Este cambio de rumbo afecta a toda la planificación a largo plazo. La futura plataforma completamente eléctrica, cuyo debut estaba previsto para mediados de la década de 2020, ahora se ve retrasada hasta «bien entrados los años 30».
El plan eléctrico de Porsche se replantea: Cayenne y Panamera mantendrán la combustión
La decisión de la marca alemana significa que Porsche replantea su estrategia eléctrica para dar de nuevo un peso importante a las motorizaciones tradicionales e híbridas.
- Cayenne y Panamera: estos dos modelos clave mantendrán motorizaciones de combustión e híbridas enchufables bien entrada la próxima década.
- 718 Boxster y Cayman: incluso estos deportivos, diseñados para ser símbolos de la transición eléctrica, conservarán versiones a gasolina en sus variantes de más altas prestaciones.
- Nuevo SUV: Porsche ha confirmado el desarrollo de un nuevo SUV de segmento D, derivado del Audi Q5, que contará con mecánicas híbridas y de combustión. Este modelo convivirá en la gama junto al ya presentado Macan eléctrico.
Caída en ventas: el detonante del frenazo en el plan eléctrico de Porsche
La principal causa de este frenazo es una demanda que no ha cumplido con las expectativas. La caída de ventas de Porsche en segmentos clave ha sido el detonante para evaluar de nuevo todo el plan eléctrico de Porsche.
- Demanda global: en Europa y EE. UU., el crecimiento de las ventas de vehículos eléctricos de alta gama ha sido mucho más lento de lo esperado. Esto ha provocado que modelos como el Taycan no alcancen los volúmenes de ventas proyectados.

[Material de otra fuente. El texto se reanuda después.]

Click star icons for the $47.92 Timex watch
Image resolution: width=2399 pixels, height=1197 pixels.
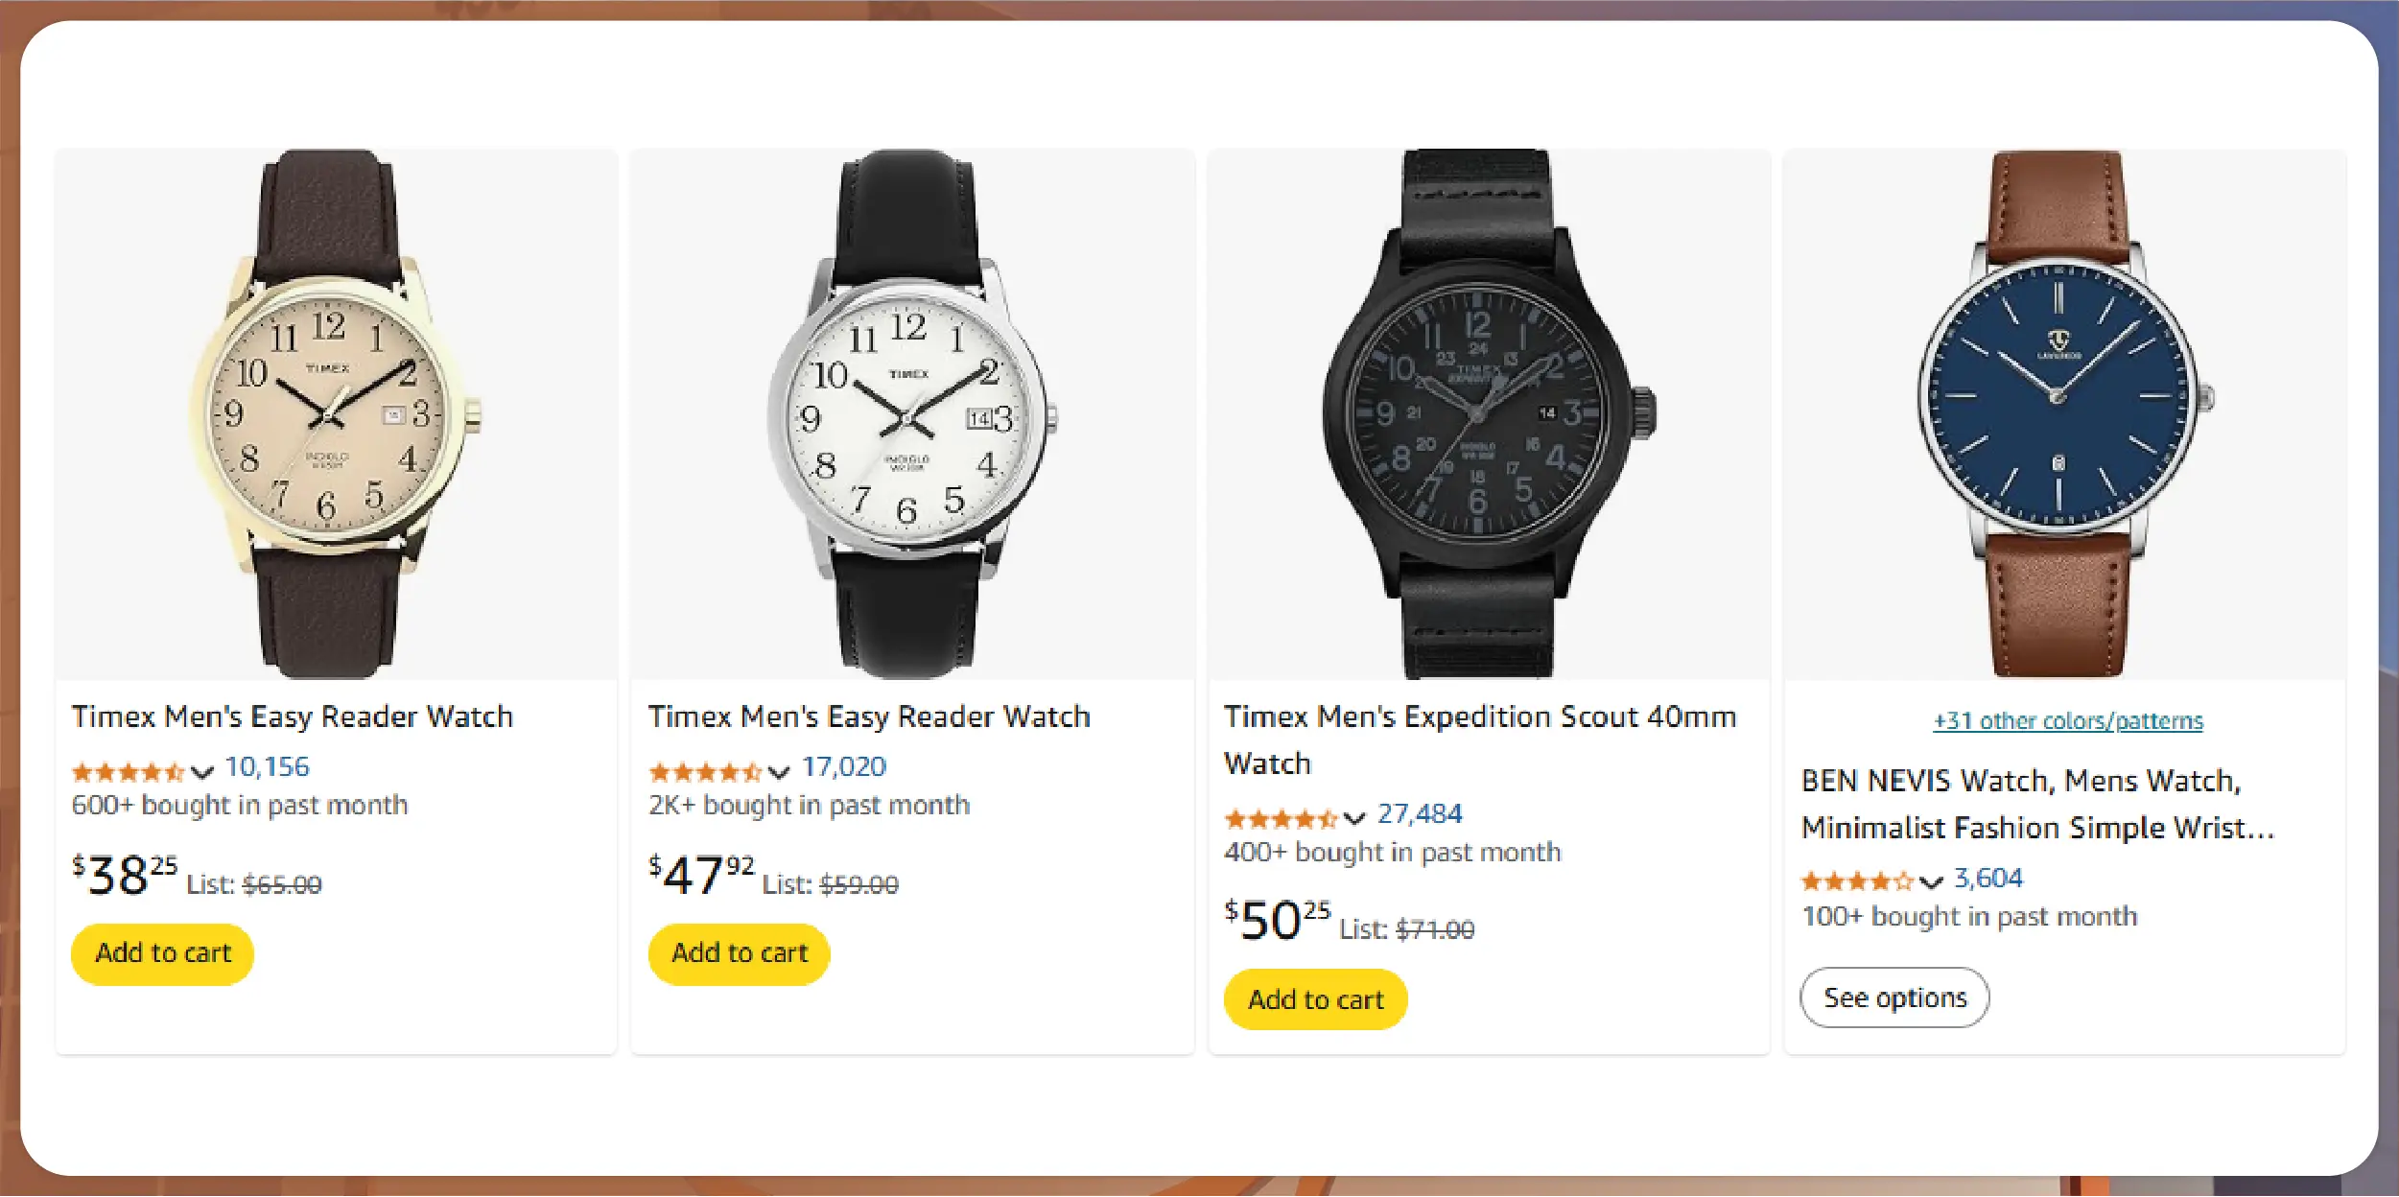point(704,772)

- El mercado de China: en China, un mercado históricamente crucial para la marca, los compradores de coches de lujo prefieren cada vez más las marcas locales. Esta tendencia reduce drásticamente la capacidad de amortizar proyectos multimillonarios en plataformas eléctricas.
- Previsiones de beneficios: solo para 2025, Porsche estima que sus beneficios operativos se reducirán a un margen de apenas el 2%, tras haber recortado sus previsiones cuatro veces a lo largo del año.

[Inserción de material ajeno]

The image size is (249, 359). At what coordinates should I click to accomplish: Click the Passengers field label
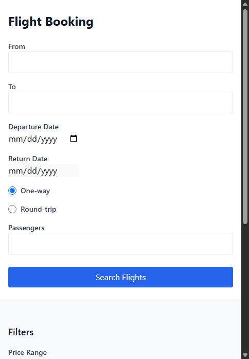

El impacto financiero: dificultades en Porsche y golpe para Volkswagen
Las consecuencias de frenar el plan eléctrico de Porsche son profundas y no se limitan solo a la gama de modelos.
- Bolsa y empleo: la caída de ventas en China y los aranceles en EE. UU. han hundido la cotización de Porsche hasta forzar su salida del índice DAX alemán. Además, la compañía ha anunciado el recorte de 1.900 empleos en Alemania y la cancelación de su proyecto para fabricar baterías propias.
- Impacto en Volkswagen: el grupo VW había posicionado a Porsche como la punta de lanza de su transición. El frenazo obliga a recalibrar inversiones en plataformas compartidas, como la SSP Premium, y a priorizar proyectos de rentabilidad asegurada. Oliver Blume, CEO de ambas compañías, ha reconocido que «será un camino duro y largo».
¿Una nueva etapa para el coche de lujo?
El movimiento de Porsche podría marcar una tendencia en el sector premium. Aunque competidores como BMW y Mercedes han reiterado su compromiso eléctrico, también muestran mayor flexibilidad con motorizaciones híbridas y térmicas. Parece que, tras la euforia inicial, el coche eléctrico de alta gama ha chocado con la realidad de la demanda, y Porsche ha sido la primera marca en reconocerlo con un ajuste pragmático y de gran calado.